Negative ionization, as a paint additive, appears a little gimmicky to me. But having never been informed about it, I had to do a quick search.

Apparently, and in my most limited comprehension of this subject, negative ionization occurs in nature where air moves around a natural water resource. Negative ionization alledgedly makes a person feel alert and energetic rather then the fatigue associated with over exposure to positive ions, which can be created through electromagentic fields. However, there are also concerns that over exposure to negative ions may not be so healthy either. (Internet stuff. Who really knows).

As far as an odor control paint additive, apparently there are healthy dose concerns that don't seem to have guidelines associated with them. So if one were to believe the internet, some clarification may need to be made in terms of how much negative ion powder is too much.

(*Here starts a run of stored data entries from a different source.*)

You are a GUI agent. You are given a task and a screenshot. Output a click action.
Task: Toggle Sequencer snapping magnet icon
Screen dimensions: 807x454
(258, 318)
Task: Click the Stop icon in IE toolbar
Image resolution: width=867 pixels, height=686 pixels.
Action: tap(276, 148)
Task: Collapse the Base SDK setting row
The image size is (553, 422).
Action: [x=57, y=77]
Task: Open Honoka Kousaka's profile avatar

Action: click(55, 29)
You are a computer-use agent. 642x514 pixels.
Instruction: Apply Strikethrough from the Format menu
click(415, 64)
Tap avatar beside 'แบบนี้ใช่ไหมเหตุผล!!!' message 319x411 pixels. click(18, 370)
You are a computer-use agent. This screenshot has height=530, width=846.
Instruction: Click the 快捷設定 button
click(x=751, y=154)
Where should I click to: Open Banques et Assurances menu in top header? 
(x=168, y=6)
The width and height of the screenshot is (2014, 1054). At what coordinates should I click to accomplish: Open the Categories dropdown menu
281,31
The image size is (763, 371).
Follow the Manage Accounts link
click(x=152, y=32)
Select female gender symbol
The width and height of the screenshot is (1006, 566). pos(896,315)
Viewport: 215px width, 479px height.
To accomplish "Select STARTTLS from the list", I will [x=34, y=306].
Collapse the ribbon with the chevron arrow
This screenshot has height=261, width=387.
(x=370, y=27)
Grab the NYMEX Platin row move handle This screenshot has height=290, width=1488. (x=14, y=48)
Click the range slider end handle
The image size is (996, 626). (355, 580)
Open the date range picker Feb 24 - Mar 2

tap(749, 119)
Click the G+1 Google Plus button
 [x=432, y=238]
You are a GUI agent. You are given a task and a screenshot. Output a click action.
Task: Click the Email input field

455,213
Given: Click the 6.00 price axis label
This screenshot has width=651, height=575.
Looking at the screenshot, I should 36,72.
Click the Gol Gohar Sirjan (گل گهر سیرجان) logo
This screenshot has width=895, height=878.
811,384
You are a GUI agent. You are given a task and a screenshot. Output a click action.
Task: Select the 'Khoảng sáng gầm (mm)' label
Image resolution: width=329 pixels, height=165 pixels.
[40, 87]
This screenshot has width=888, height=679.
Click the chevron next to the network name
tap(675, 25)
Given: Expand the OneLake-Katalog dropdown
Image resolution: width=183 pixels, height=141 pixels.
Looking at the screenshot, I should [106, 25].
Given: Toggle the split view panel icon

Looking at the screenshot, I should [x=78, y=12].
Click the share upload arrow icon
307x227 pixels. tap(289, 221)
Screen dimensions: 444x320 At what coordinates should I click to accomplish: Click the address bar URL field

Also, from what I read on the product information link, the negative ionization paint additive would still require an artificial air flow to simulate a natural wind occurance that theoretically releases the negative ions, thus capturing unwanted airborne contaminates and odors. Once these contaminates are captured by the negative ionized air, they will succumb to gravity where vacumming and dusting will be required to completely remove the actual contaminants.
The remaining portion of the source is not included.